Our findings show that recent HIV infections were more frequent in women aged 15–34 years and among men aged 25–49 years. The odds of testing recent was lower among those aged ≥25 years compared to those aged 15–24 years. Similar findings have been reported in other studies where young women have the most recent infections [18]. In the 2018 Rwanda Population-Based HIV Impact Assessment (RPHIA) survey, young women aged 20–24 years had the highest HIV prevalence, which was 3 times higher than men of the same age; the HIV prevalence was higher in men aged ≥50 years than in women of the same age group [9]. The results observed in this study and method of characterizing the recent HIV infection are in line with what was found elsewhere [6, 14, 18, 19].

Unlike the RPHIA results [9], our findings suggest that rural areas have a higher proportion of absolute number of recent infections, despite having lower testing rates, than urban areas. This observation may be related to an increase in recent HIV infections in other provinces compared to the City of Kigali, which aligns with RPHIA findings [9]. Another reason might be that rural areas (2.1%) in Rwanda have lower HIV prevalence than urban areas (4.1%), but urban areas have higher ART coverage and awareness of HIV-positive status than rural areas (indicated by the average number of people who know their HIV status and are receiving ART: urban, 80.2%; rural, 77.4%) [9]. The decrease in recent HIV infections to 5.2% after adjusting for age, sex, and province might have been due to scale-up of recency testing in rural health facilities with low HIV prevalence.

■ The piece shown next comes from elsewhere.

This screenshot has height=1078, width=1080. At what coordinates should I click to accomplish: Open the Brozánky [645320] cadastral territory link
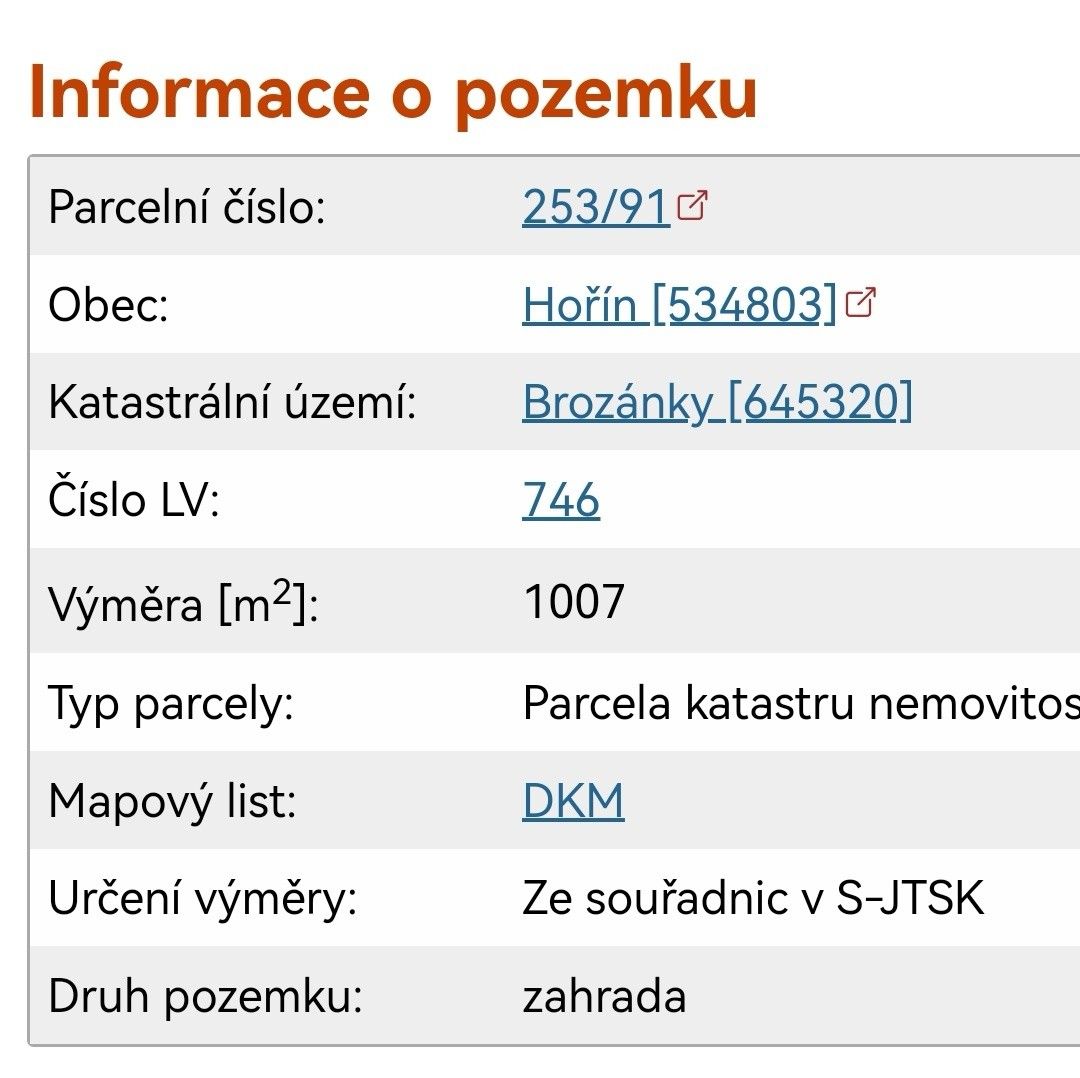click(714, 403)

Recency testing is one of the strategies used in active case finding to detect new HIV transmission. In Rwanda, national guidelines recommend that every person with newly diagnosed HIV should be offered index testing and recency testing in addition to the standard of care. Studies conducted elsewhere revealed that new strategies such as active case finding can help individuals with a recent HIV-positive diagnosis to disclose their status to their partners and can increase the yields of the HIV-positive individuals who did not know their status and help them initiate ART [5, 20]. Additionally, contacts with HIV-negative results are counselled and linked to HIV prevention measures to maintain their HIV-negative serostatus [21].

Our study has several limitations. First, HIV recency testing is offered to individuals with a new HIV diagnosis; because only consenting individuals are tested for recency, our study sample does not include all individuals with a new HIV diagnosis. Second, Rwanda does not have a national unique identification system for HIV-positive individuals, so an individual with recent infection may be tested at different facilities and recorded more than once. However, because recency testing was offered only to individuals with a new HIV diagnosis, the number of repeat testers was small. Thirdly, some recent infections may have to be reclassified as long term if testing shows VL suppression, possibly because the client did not disclose their history of prior ART or is an elite VL controller. Lastly, ARV naivety was based on self-report as opposed to ART metabolite testing and this could have resulted in misclassification of recency by the assay.

We found that across all age groups, women had more absolute recent HIV infections than men. Individuals aged 15–34 years and men ≥65 years had a high prevalence of recent HIV infection. The City of Kigali had a higher rate of recent infections than other provinces. These findings warrant increased prevention interventions (e.g., HIV testing, condom distribution and education, and behavior change communication) targeting these individuals and introduction of pre-exposure prophylaxis among HIV-negative sexual partners of individuals with a new HIV diagnosis. Findings from this study showed that once integrated in routine HIV-testing services, recency testing can help map, characterize, and manage individuals with newly diagnosed HIV. Adopting recency testing and other HIV-testing initiatives in epidemic surveillance could help inform targeted prevention measures.